I discovered no problems with auto_primary versus basic composite
types here, just the things listed above.
-John
And then once this has run, as before, the file comparison is hard to
fathom (it is not comparing the correct files to each other).
The example rgClean.xml which Dave Bouvier pointed me at uses
a composite datatypes with a central file ('pbed' which is a subclass
of 'html') while the other examples I've found are 'html'.
i.e. composite_type='auto_primary_file'
It does seem likely at this point that I could be the first person
attempting to write a unit test for a composite datatype without a
primary file (i.e. composite_type='basic').

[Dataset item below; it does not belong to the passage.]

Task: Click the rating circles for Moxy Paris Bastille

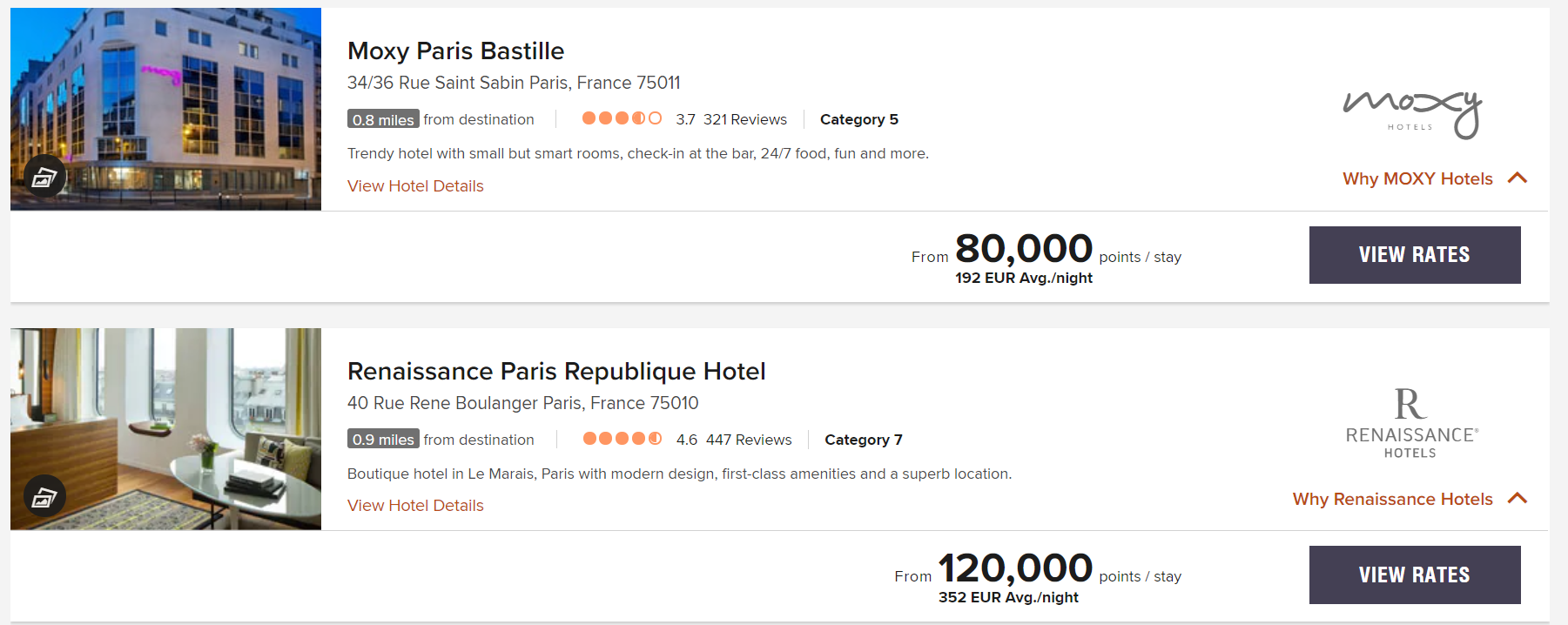Action: point(622,118)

I'd appreciate being shown an existing working unit test using a
basic composite datatype as an output file - perhaps there is
something on the Tool Shed (which is harder to search than
the main repository where I can use grep)?
Thanks,
Peter
--
$ ./run_functional_tests.sh -id ncbi_makeblastdb
...
galaxy.jobs.handler DEBUG 2013-04-25 15:12:44,214 (2) Dispatching to
local runner
galaxy.jobs DEBUG 2013-04-25 15:12:45,599 (2) Persisting job
destination (destination id: local:///)
galaxy.jobs.handler INFO 2013-04-25 15:12:45,711 (2) Job dispatched
galaxy.jobs.runners.local DEBUG 2013-04-25 15:12:46,345 (2) executing:
makeblastdb -version &>
/tmp/tmpovUM3w/database/tmp/GALAXY_VERSION_STRING_2; makeblastdb -out
"/tmp/tmpovUM3w/database/files/000/dataset_2_files/blastdb" -in "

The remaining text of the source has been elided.